Dès le départ, nous sommes plongés dans une ambiance poisseuse – celle d’une journée d’été pluvieuse et étouffante ; les couloirs de l’école craquent, menaçants ; les couleurs elles-mêmes sont à la fois désaturées et trop envahissantes. Plus le temps passe, plus le film se déleste des amarres du réalisme, jusqu’à proposer des visions métaphoriques. Les affects de ses personnages envahissent alors la diégèse, comme avec le bleu d’un projecteur qui change la colorimétrie de l’image ou les scènes de lutte d’Elizabeth chorégraphié comme de la danse.

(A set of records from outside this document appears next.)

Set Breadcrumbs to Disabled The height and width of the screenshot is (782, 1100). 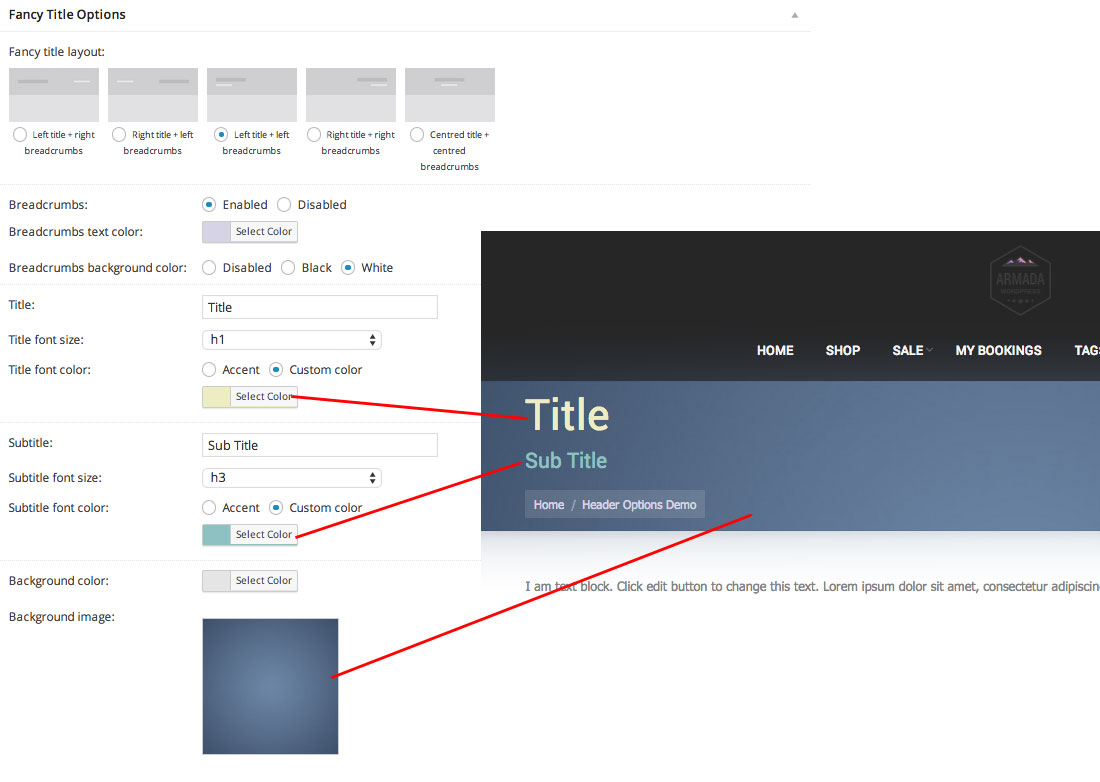284,205
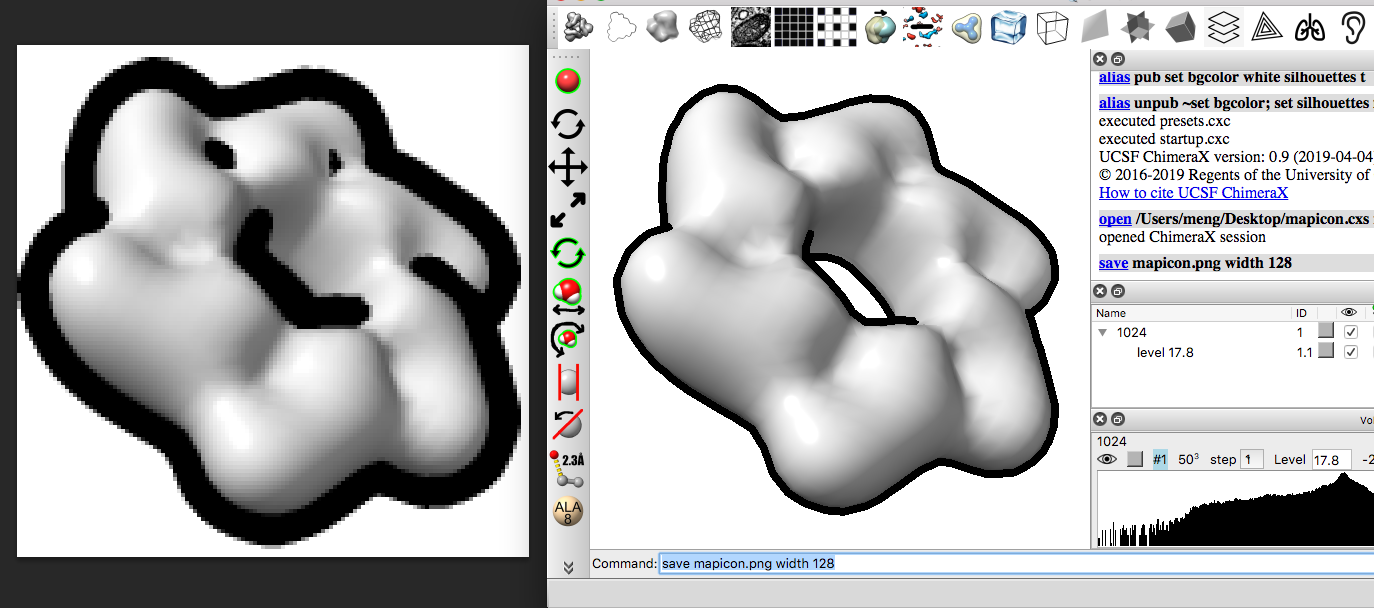Viewport: 1374px width, 608px height.
Task: Collapse the 1024 model tree item
Action: (1103, 332)
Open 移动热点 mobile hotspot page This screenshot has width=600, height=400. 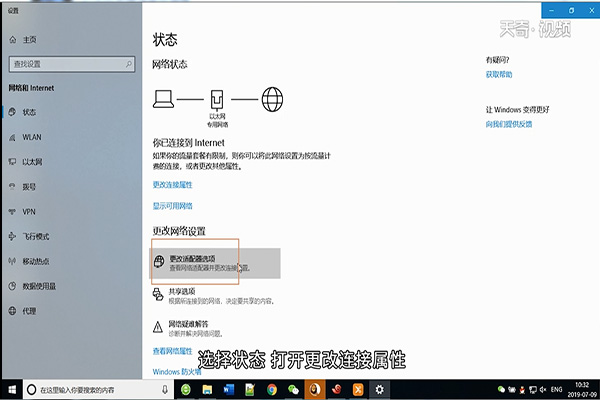(34, 262)
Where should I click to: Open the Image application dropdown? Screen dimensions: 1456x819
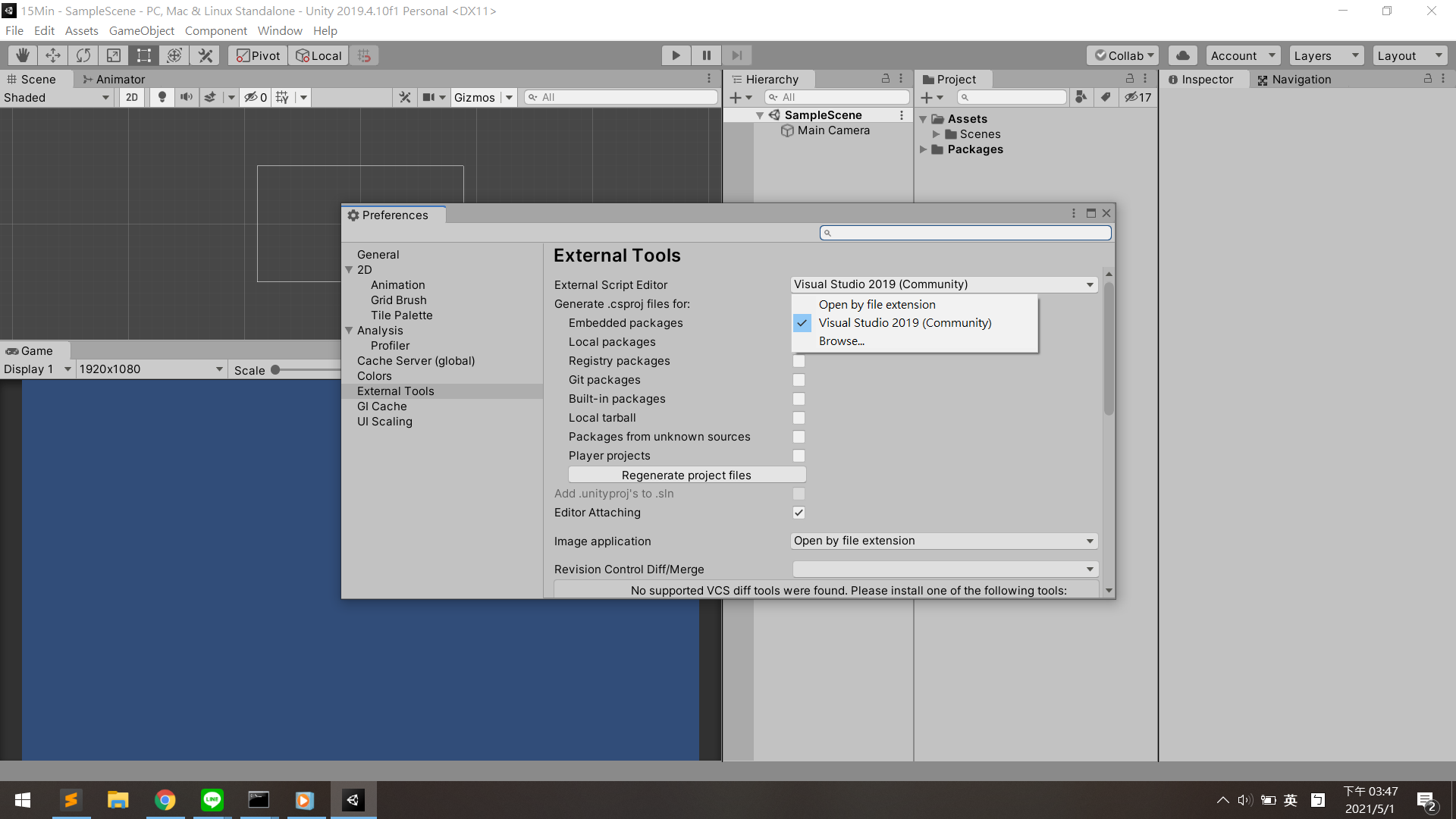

À travers cette esthétique « expressionniste », le cinéaste questionne la vérité et l’arbitraire. L’histoire tourne autour d’un événement rapporté par et aux différents protagonistes ; personne ne peut dire avec certitude ce qui s’est passé. En revanche, chacun·e l’interprète en fonction de ses propres biais, voire de ses intérêts. L’intelligence du cinéaste norvégien est de ne pas isoler la neuro-atypie d’Elizabeth mais au contraire de montrer l’incommunicabilité à travers une perte de repères générale, qui touche tous les personnages.
Poussant le public dans ses retranchements avec une scène de fou rire difficile à regarder, il donne à l’actrice Renate Reinsve, révélée à l’international par Julie en 12 chapitres en 2021, un nouveau rôle à performance. Armand n’est pas un film aimable, et souffre de quelques longueurs, mais sa capacité à fissurer la réalité pour lui donner du sens est magistral.
Réalisé par Halfdan Ullmann Tøndel (Norvège, Suède, Allemagne, Pays-Bas, 117 minutes) avec Renate Reinsve, Ellen Dorrit Petersen, Thea Lambrechts Vaulen.